F1: Bottas davanti in libere 2, Ferrari in crescita in Portogallo

Quarto tempo per Leclerc, sesto Vettel, solo ottavo Hamilton

Venerdì di prove libere in vista del Gp del Portogallo nel segno della Mercedes. A stupire è la buona vena di Valtteri Bottas che ha fatto meglio sia al mattino che di pomeriggio del compagno e campione del mondo Lewis Hamilton frenato nel momento della ricerca del miglior tempo nella seconda sessione da due bandiere rosse. Bene le Ferrari che continuano a dare segni di risveglio con Charles Leclerc e Sebastian Vettel autori del quarto e sesto tempo assoluti. Sulla SF1000 aggiornamenti, prove comparate di fondo e segnali incoraggianti anche nel passo gara.
Le due Rosse oltre che sulla miglior prestazione si sono concentrati sulla messa a punto, un lavoro un po' più complesso del solito per il fatto che si tratta di una pista nuova per tutti. Un lavoro che è stato frenato nel pomeriggio dalla doppia sospensione: la prima dovuta all'incendio alla Alpha Tauri di Gasly, mentre la seconda si è resa necessaria dopo la collisione tra la Red Bull di Verstappen e la Racing Point di Stroll: episodio questo finito sotto la lente dei commissari di gara.

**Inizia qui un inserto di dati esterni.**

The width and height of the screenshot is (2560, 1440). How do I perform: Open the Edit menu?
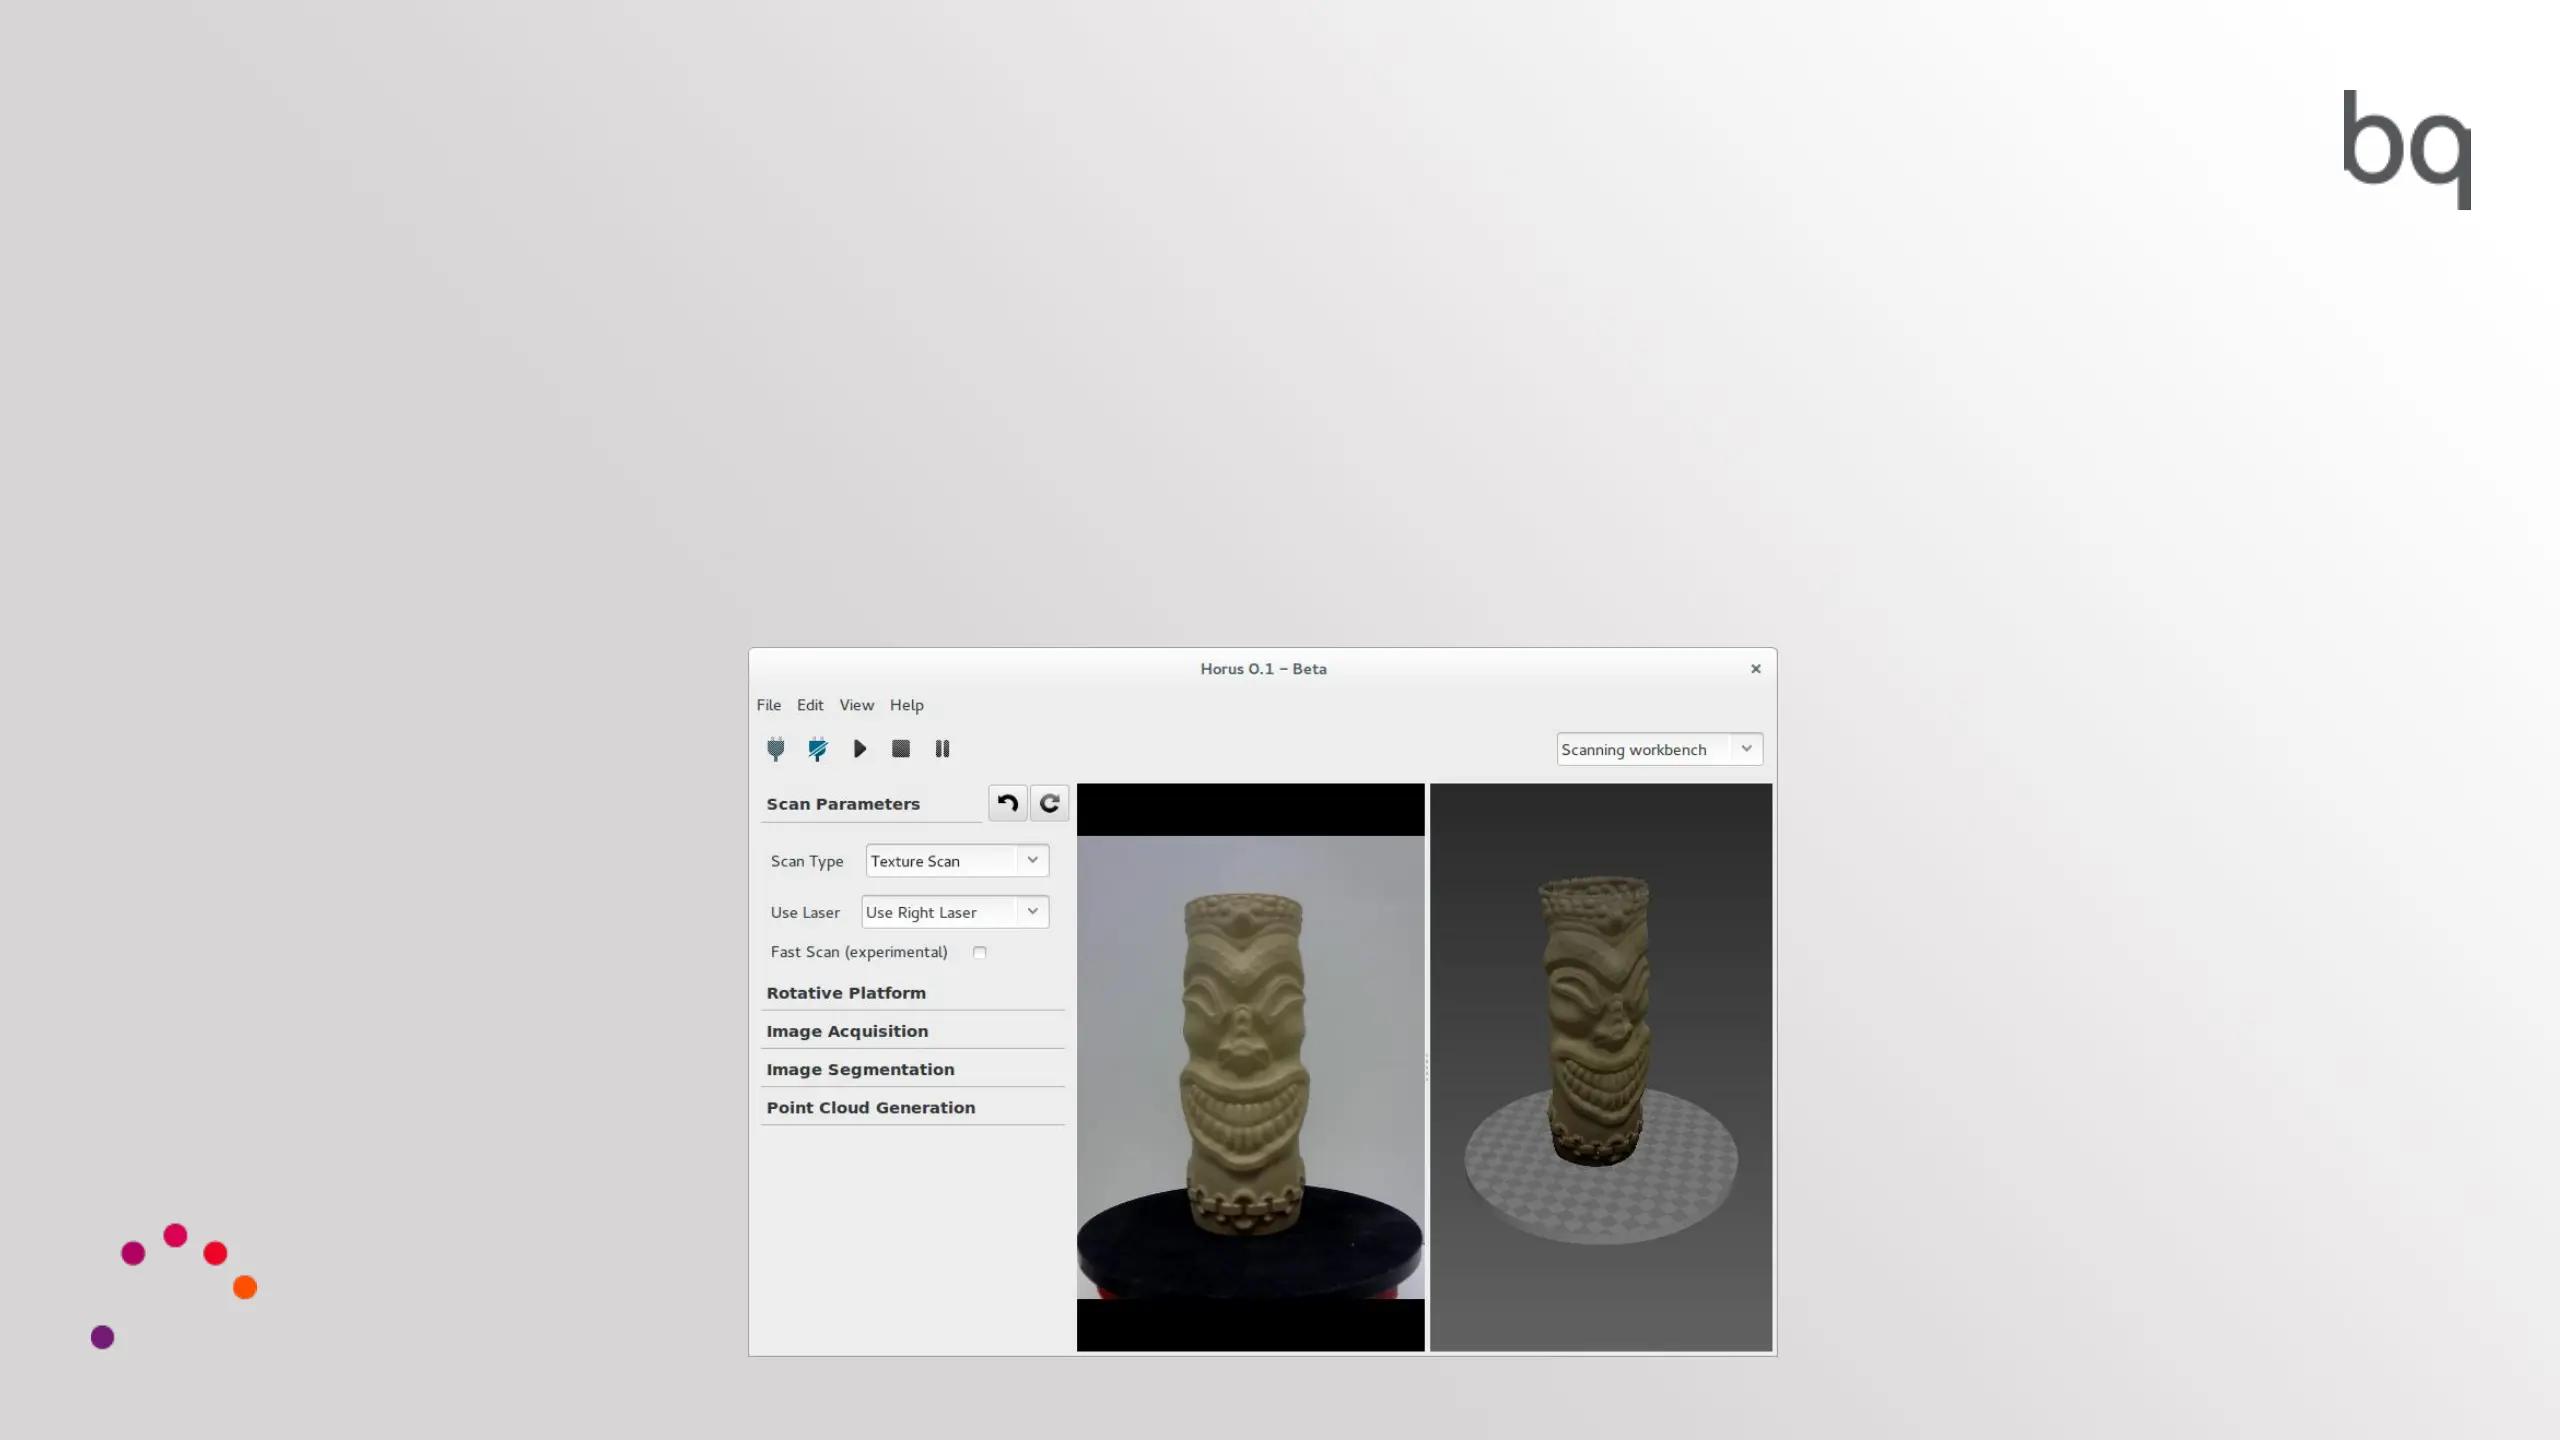809,705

Le due auto si sono scontrate a circa 316 km/h in Curva 1, in un contatto inspiegabile per una sessione di libere e decisamente più simile ad un incidente di gara. In rettilineo il pilota olandese ha preso la scia del canadese, per completare il suo giro e al tempo stesso lanciarsi in vista della tornata successiva. Stroll d'altra parte stava proseguendo in un lavoro di simulazione gara e dopo aver affrontato in piena velocità il rettilineo principale non ha alzato il piede quando la Red Bull numero 33 è uscita dalla sua coda per affiancarlo, lasciando intendere di voler affondare il sorpasso in Curva 1. Risultato, un pericoloso incidente (ma piloti illesi) e sessione sospesa per circa mezz'ora In Portogallo si parla anche di 2021 con il mercato piloti: dopo un momento di tranquillità si è infiammato negli ultimi giorni e soprattutto nelle ultime ore dopo la "rivoluzione" Haas con gli addii ufficiali di Romain Grosjean e Kevin Magnussen. Si sono liberati così due sedili: uno di questi diventa della Ferrari Driver Academy (Haas motorizzata Maranello) con Mick Schumacher pronto a fare il suo ingresso tra i grandi del Motorsport. L'altro è destinato al russo Nikita Mazepin. Fuori da tempo dai progetti della Racing Point, che si affiderà all'esperienza di Sebastian Vettel al via della prossima stagione (diventerà Aston Martin), per Sergio Perez sembrano esserci diverse chance. Il messicano era fiducioso per la Haas, poi Mazepin lo ha sorpassato anche per il supporto finanziario che può garantire al team americano. Ma per Perez ci sono altre possibilità come la Williams. Pure mancando l'ufficialità, ma alla luce dello scossone Haas, al volante dell'Alfa Romeo Racing ci saranno sempre Kimi Raikkonen e Antonio Giovinazzi nel prossimo Mondiale.